2012-08-22T20:58:42+00:00

Kasey

Guest


WANTED:One GSOH, please apply to Ibrox with laugh track in tow;) http://www.guardian.co.uk/football/blog/2012/aug/21/rangers-falkirk-apology-fans

2012-08-22T20:56:01+00:00

MV Dave

Guest


The fans have stuck with them, over 49,000 for a 3rd division game at Ibrox on the weekend. They have the same name (almost but they will just be known as Rangers), the same stadium, the history, the jersey/colors and most importantly...the fans.

2012-08-22T19:51:07+00:00

gawa

Guest


Try telling a Leeds Utd fan that their team has never won the English title or European Cup, or maybe try the same with Man Utd, Chelsea simply because the business entity has changed it's name. Rangers are in the SFA 3rd Division (4th tier) for going into administration not because of anything else. Rangers have not yet been found guilty by the Inland Revenue of tax avoidance. It's taking an eternity for the Inland Revenue to settle on a judgement because there are hundreds of major companies across the UK that have used the same or very similar syatems to "pay loans" to their employees.

2012-08-22T18:17:19+00:00

Conor

Guest


The title of this article is very misleading. No-one would headline an article about an athlete, swimmer or cyclist caught using drugs to imply how they were 'undone by their own ambition'. What Rangers participated in was nothing more than financial doping.
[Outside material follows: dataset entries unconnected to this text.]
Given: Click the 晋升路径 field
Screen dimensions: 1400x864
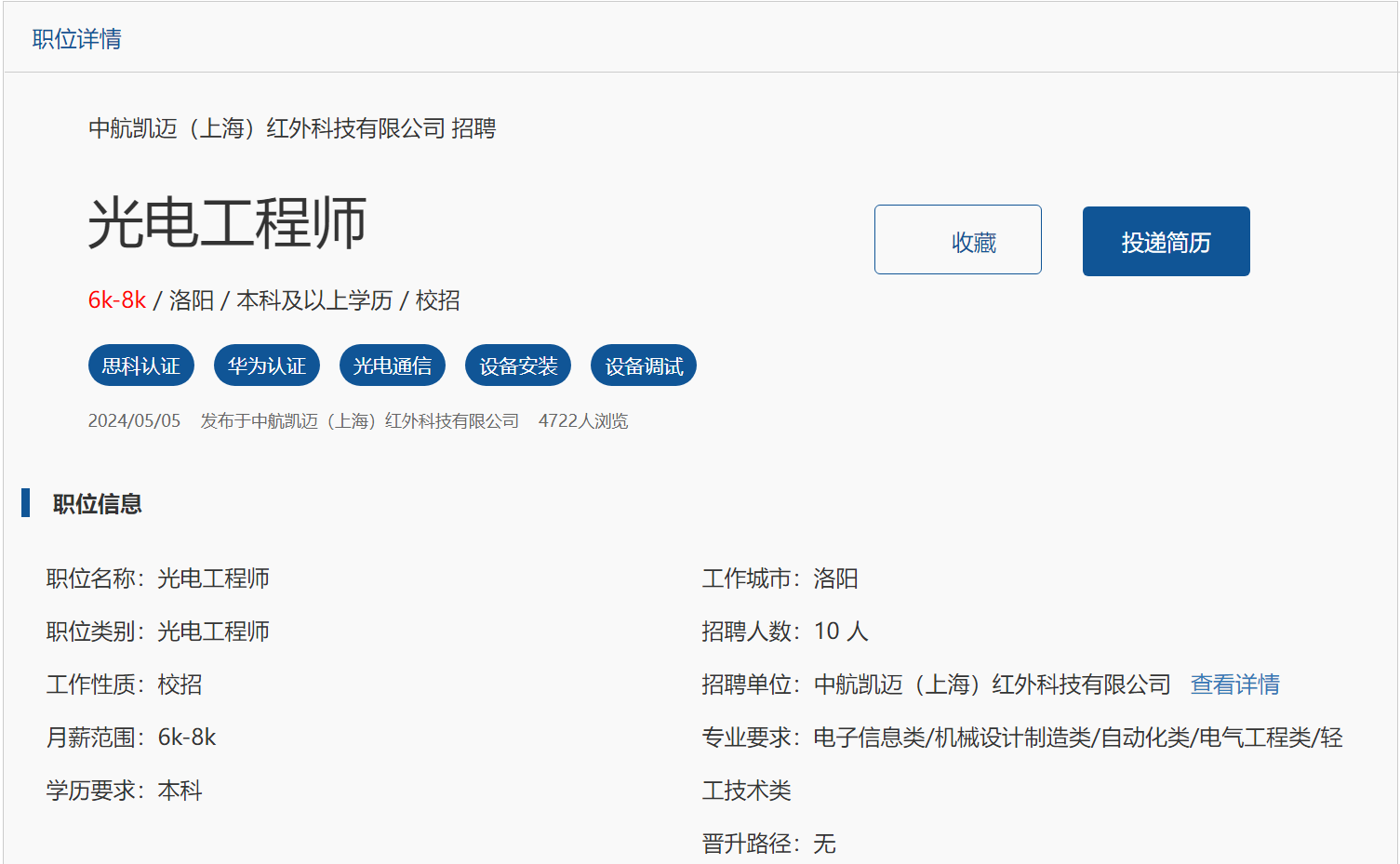Looking at the screenshot, I should (768, 844).
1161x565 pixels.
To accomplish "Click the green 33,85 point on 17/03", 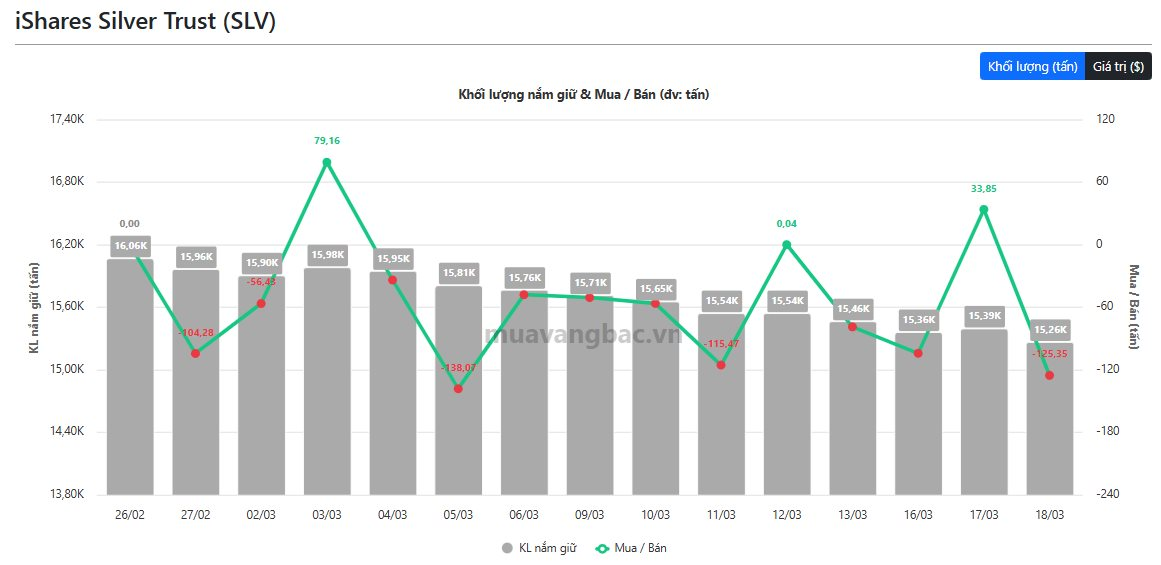I will (x=983, y=209).
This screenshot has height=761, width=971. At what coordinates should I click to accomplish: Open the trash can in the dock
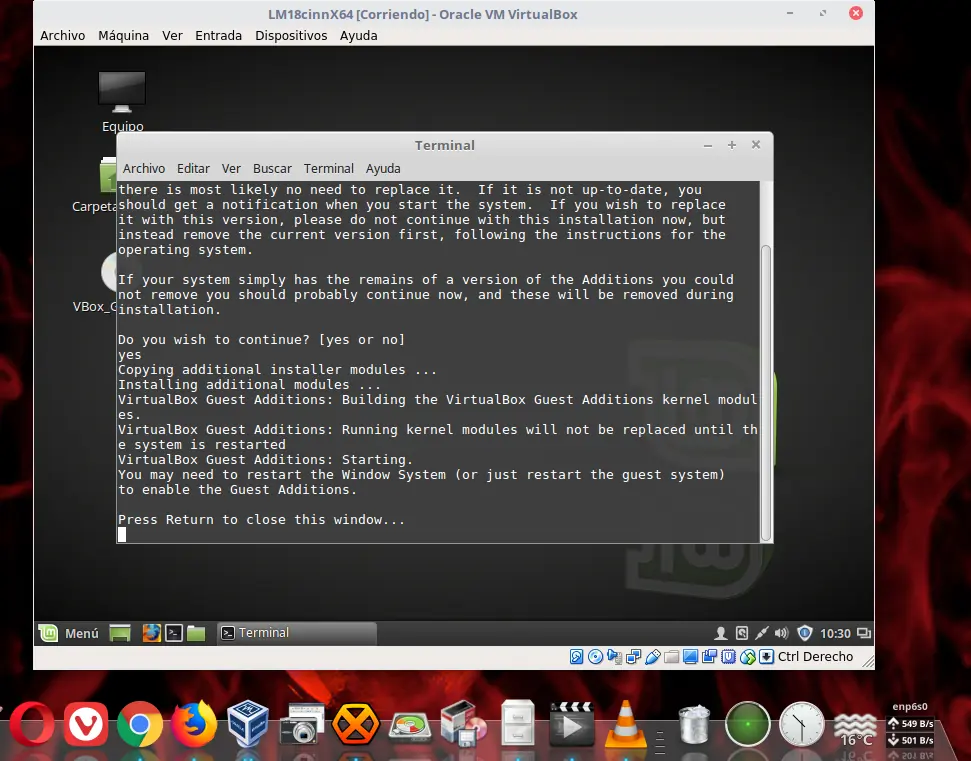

Would they hold the record for winning so many titles if they hadn't have spent all the cash they never had? "Murray boasted that Rangers would spend £10 for every £5 spent by Celtic." Whatever pride you think they are entitled to should be discredited by that line alone. The majority of their history is overshadowed by discriminatory selection pratices and the modern era overshadowed by a financial deception that has disgraced the fairness of competition in Scotland over the previous 25 years. You reap what you sow. I have no sympathy for them or their 'ambition'.